The new drivers dont go any further, the new fairways do but drivers dont. The advantage with the drivers is the strike. You hit an old driver out of the toe and you can lose 25% distance, with the new clubs it makes barely any difference so average ball speed does go up. But I middle my 510TP 99% of the time so no advantage going to a new driver really.


----------



## shane_c

Was big into it when I was younger, playing off 7 at 16. Stopped when I went to college and never really got back into it. Played a bit this year and still have a bit of game in me.

Using titleist 983k 9.5 s flex driver, ping g2 14degree with stiff NV shaft 3wood, titleist 690mb 3-pw, taylormade tp 52, 56 and 60 degree wedges. 

Love my setup, am not swayed by these 460cc drivers at all.


----------



## Bod42

Played in a competition at the weekend, shot a 10 over 81, played better than that score and I left 6 stupid shots out there and played the par 5s at 3 over par which is extremely unlike me. Hoping to play again this weekend but need to detail the new car so hard choice lol.

On a positive note, I hit my new 3 wood 3 times and 2 of the drives were over 300yards, crazy 3 wood distance.


----------



## slim_boy_fat

Got my handicap down to 10 briefly, but haven't played for years due to an eye problem.

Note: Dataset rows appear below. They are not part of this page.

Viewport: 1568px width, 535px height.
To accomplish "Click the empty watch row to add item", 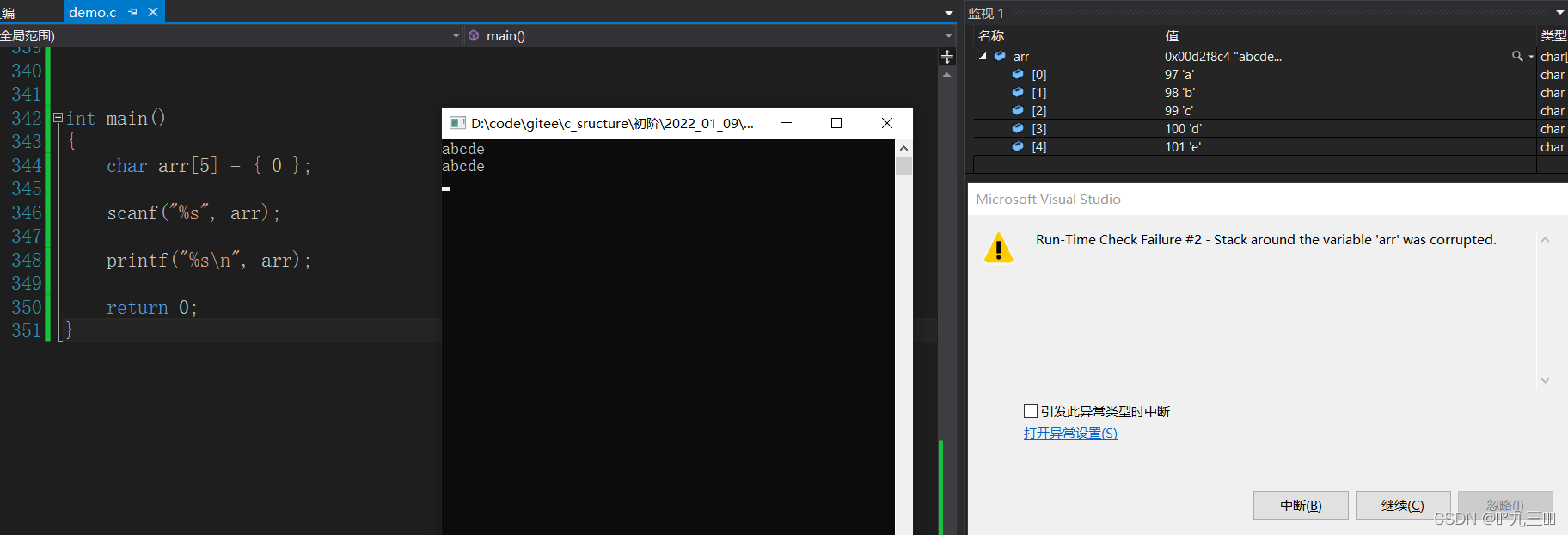I will (1066, 164).
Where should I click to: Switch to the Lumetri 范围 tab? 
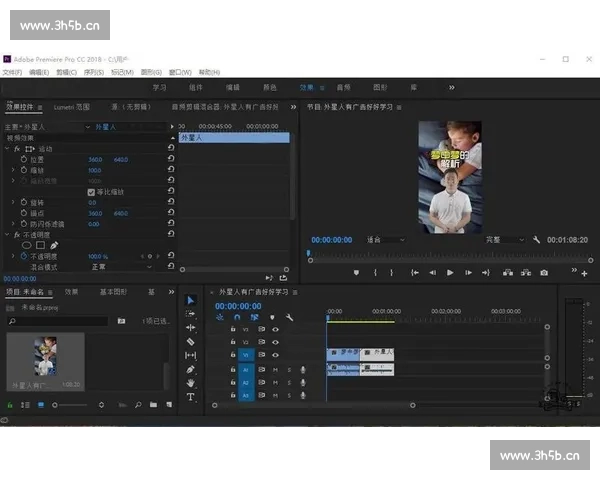(71, 106)
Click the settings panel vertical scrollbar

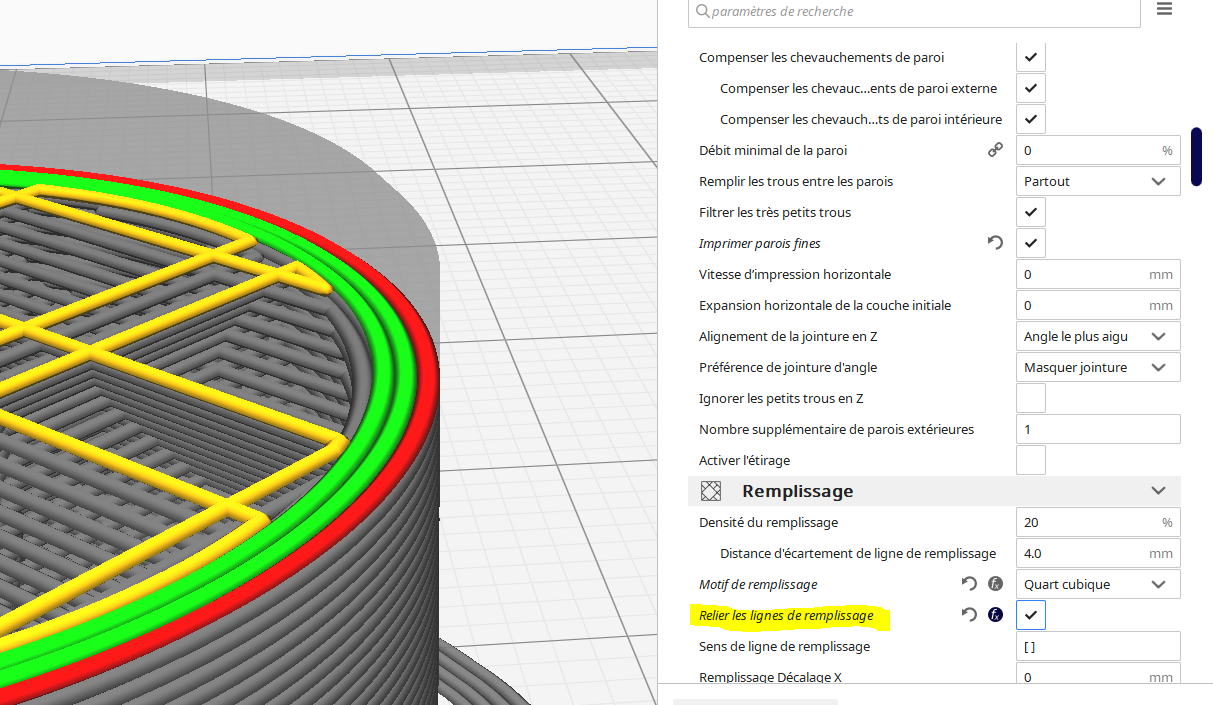[1196, 156]

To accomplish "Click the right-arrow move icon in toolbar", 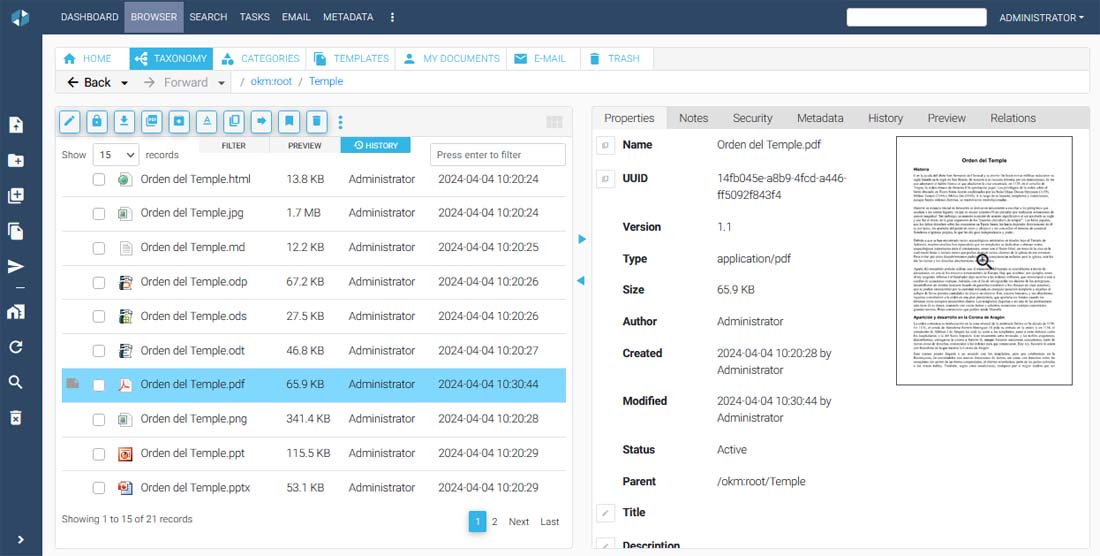I will click(x=261, y=122).

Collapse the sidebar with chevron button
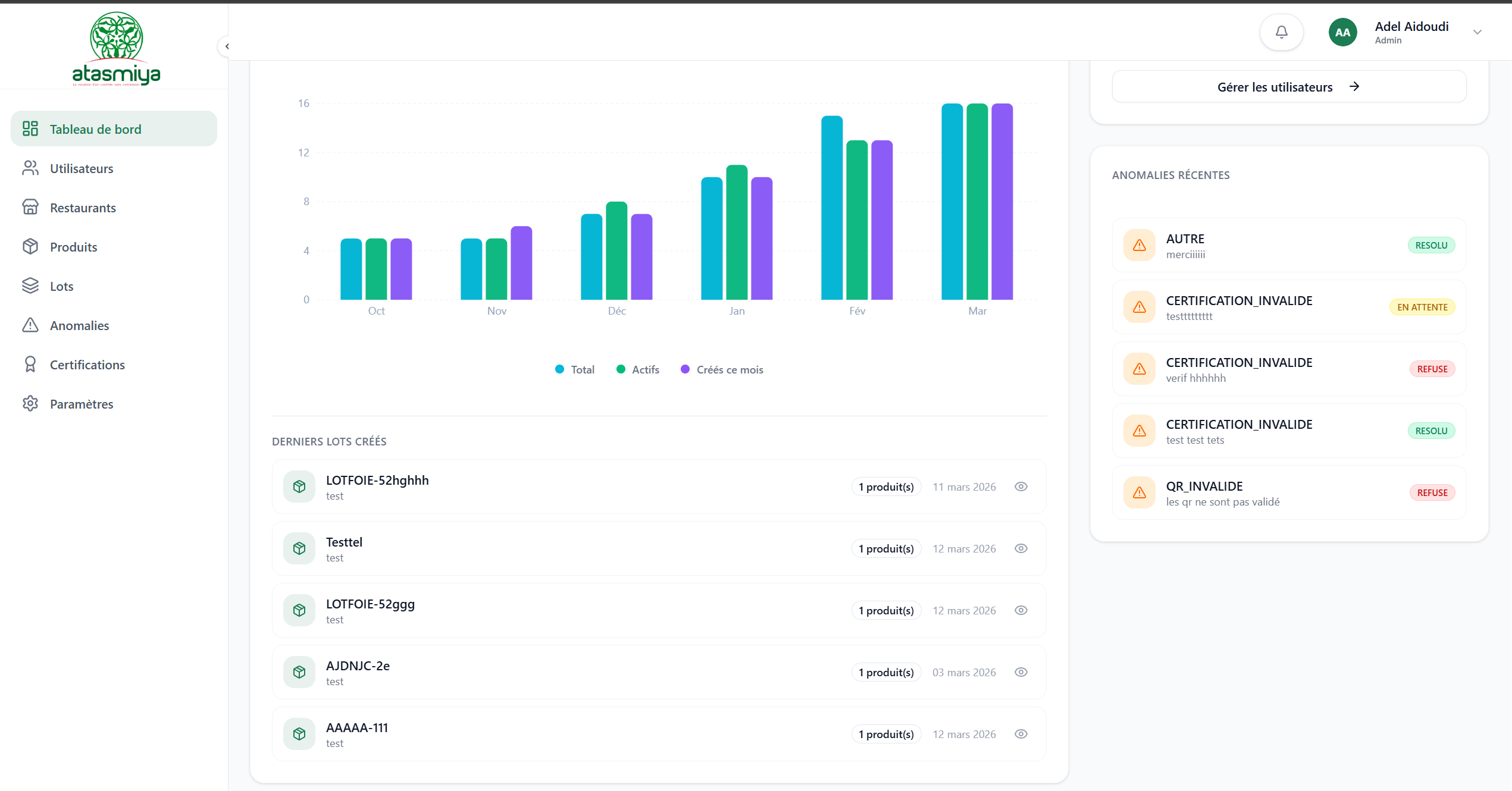coord(226,46)

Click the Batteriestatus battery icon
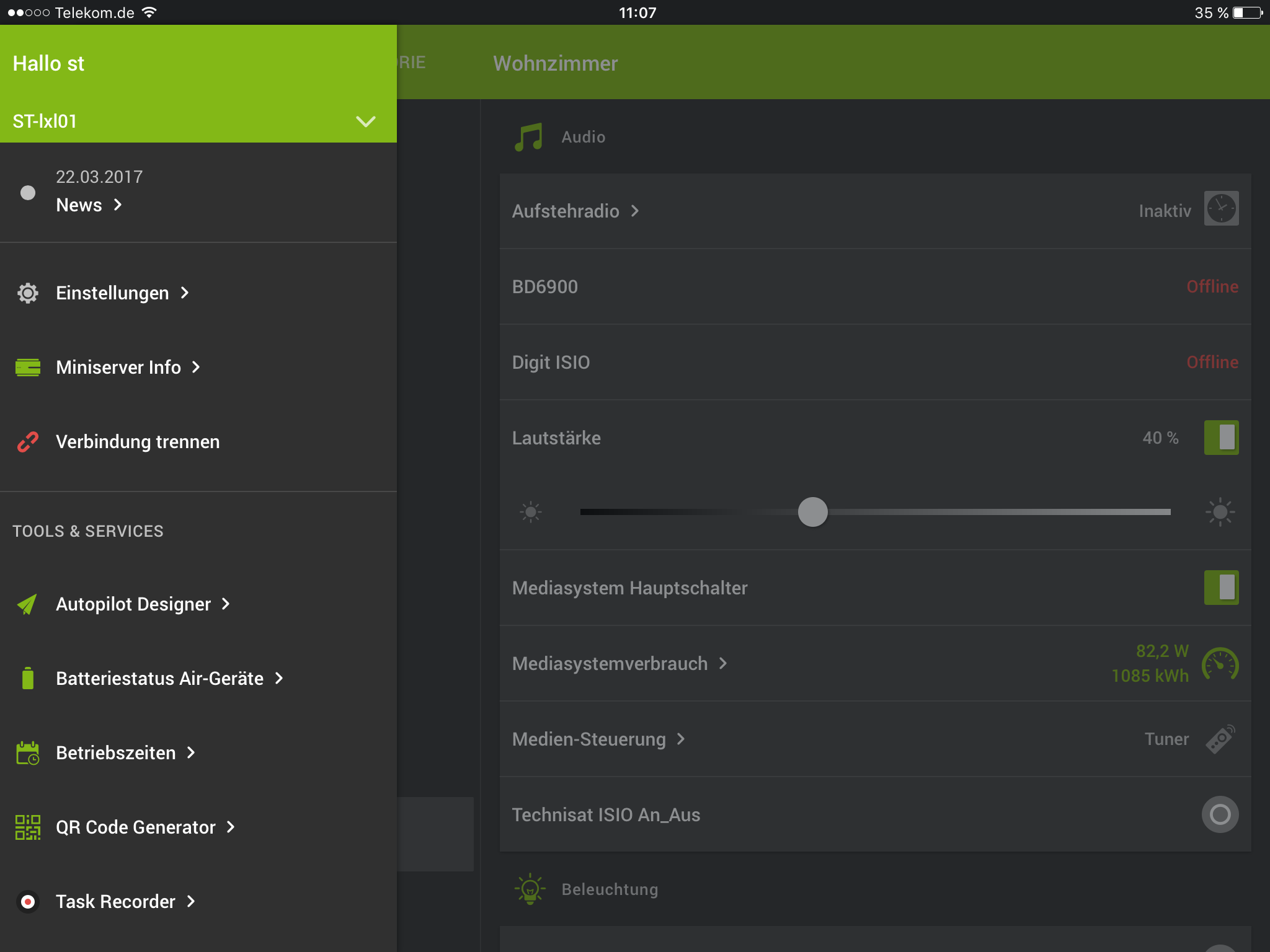28,679
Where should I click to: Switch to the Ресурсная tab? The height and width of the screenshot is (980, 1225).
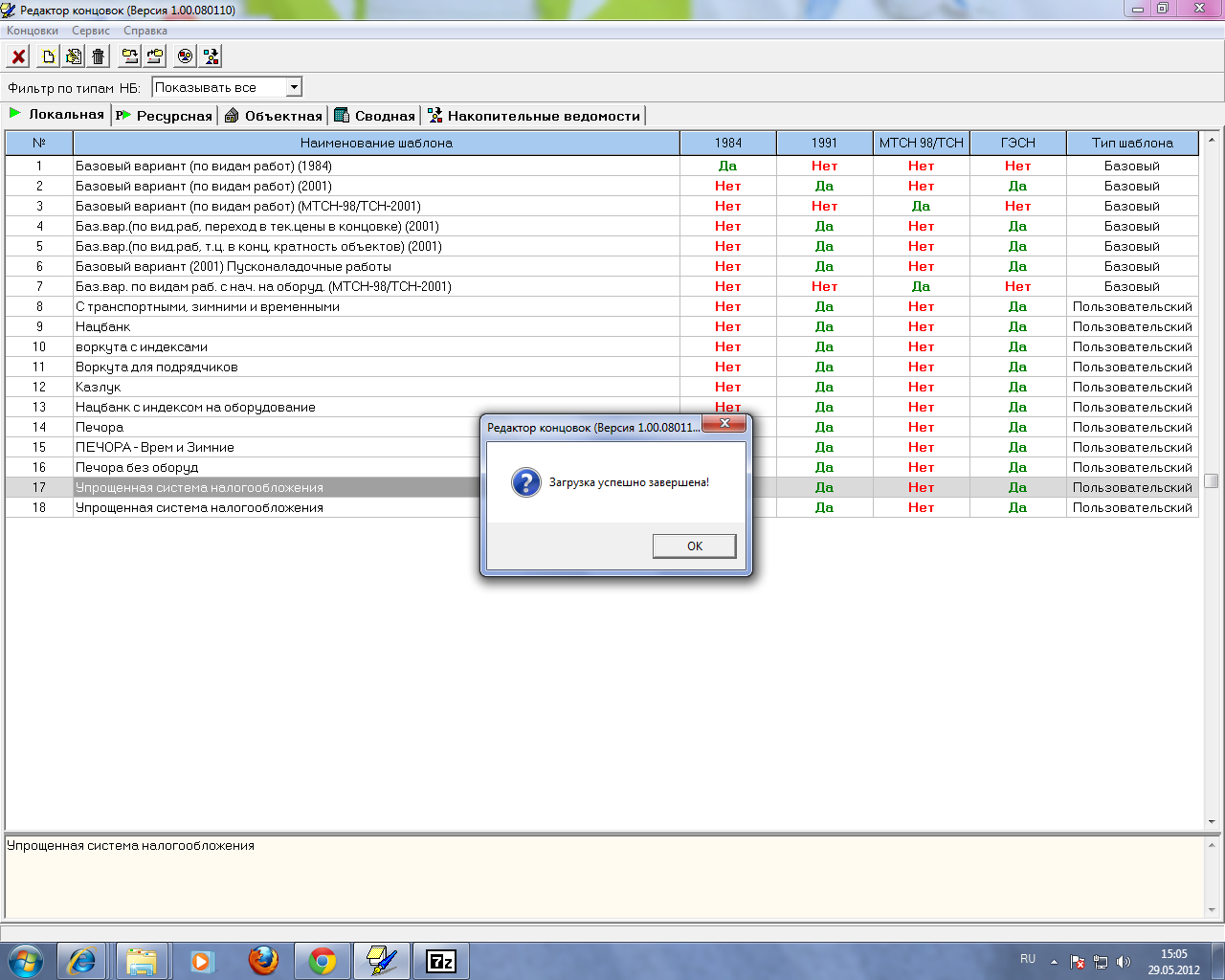click(165, 116)
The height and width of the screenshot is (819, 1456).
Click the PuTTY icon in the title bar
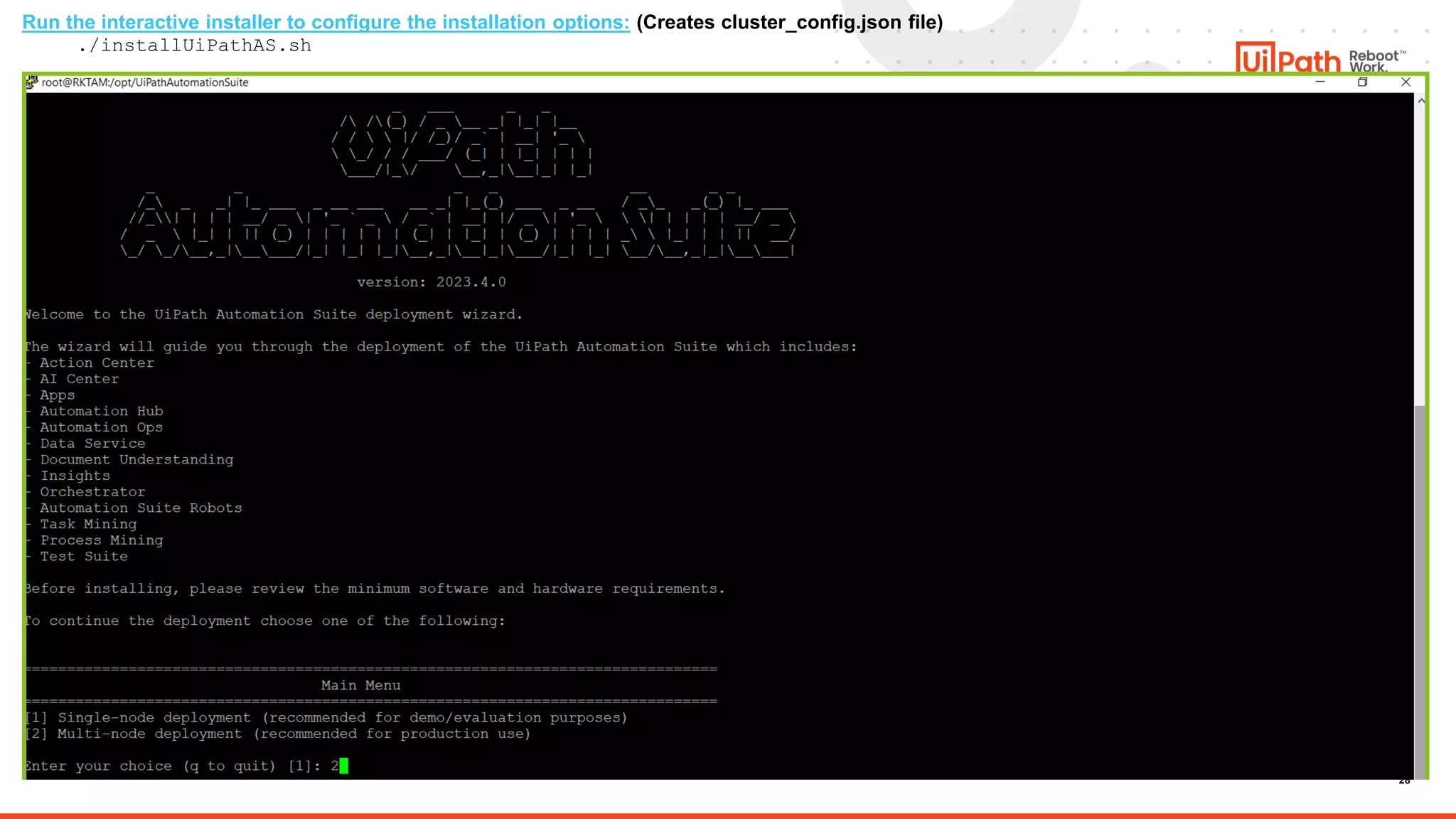pyautogui.click(x=32, y=82)
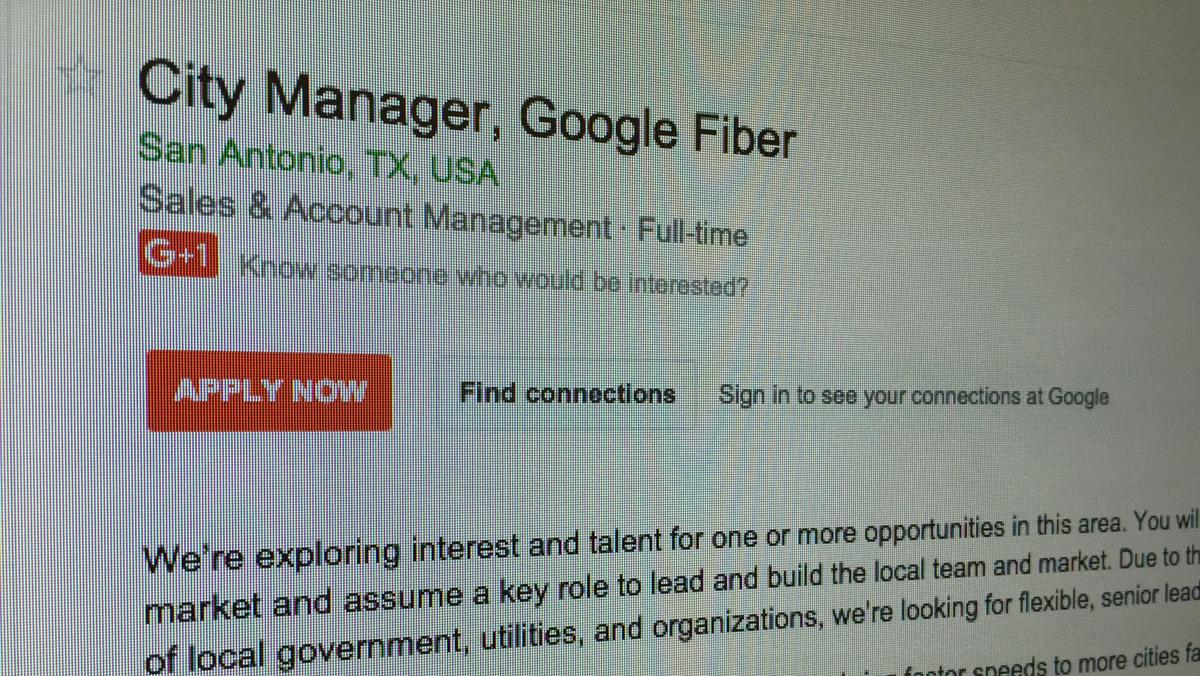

Still have the clubs etc, so you never know......


----------



## Gleammachine

Just started playing a little more frequent again this year (once a fortnight) with the odd trip to the range in between, gone from 10-7 handicap in the space of 3 months, would ultimately like to be down to 5 or 6 next year.

Much like a few of the guys, I started playing at age14 and got down to 5 handicap by the time I was 16, became the assistant to the pro for a couple of years, my big dream of doing it for a living, alas the shop pro money was shocking and I met girls and gave it up.

Got married and started again and got my handicap back down to 3 and played consistently to it and represented my club in tournaments etc..

I then started up Gleammachine and once again golf fell by the wayside due to lack of free time. 

But I'm back now and really enjoying it at the moment, changed my Taylormade irons for a little more forgiving Ping i25, also I can't get round the huge driver heads, so treated myself to a TM Burner mini driver with a custom X-stiff shaft (12 degrees and length of 3 wood, but still capable of 300-320 yards).

The evolution of club technology is staggering, gone are my persimmon driver, laminated fairway woods and butter knife type bladed irons.


----------



## Kyle 86

I've just started playing again after many years of not playing. Im really enjoying it and have the bug back but i need to improve a lot but hopefully i will be better by the summer and shoot decent scores. Trying to persuade the mrs to get me a new 3 wood TM aeroburner

Winter golf i struggle as i hit so close to the floor. Played yesterday and it wasn't great the greens were like concrete slabs 😂. Driving and short game is fine but my moddle game lets me down massively ATM

My driver has an adjustable neck and I've set it at +2 so it's 12.5 degree loft and it's perfect. It's a Callaway XR. Just brought a new odyssey putter with superstroke grip and it's brilliant. Going to treat myself to some Callaway XR cup 360 irons in the new year 😍

Sent from my SM-G900F using Tapatalk


----------



## Bod42

Gleammachine sounds like a simular position to me, got down to 2 at 17 and now Ive bought a house and have a little more time on my hands, I'm trying to represent my club and get my handicap back down.

The most frustrating thing is when I started back after 10 years, I had this perfect draw, could shape the ball easily, my bad shot was just an easy to control straight push and I was hitting it really long, then i tried to improve and got worse for a few years but finally feel like I'm turning a corner and will soon be posting some decent scores.


----------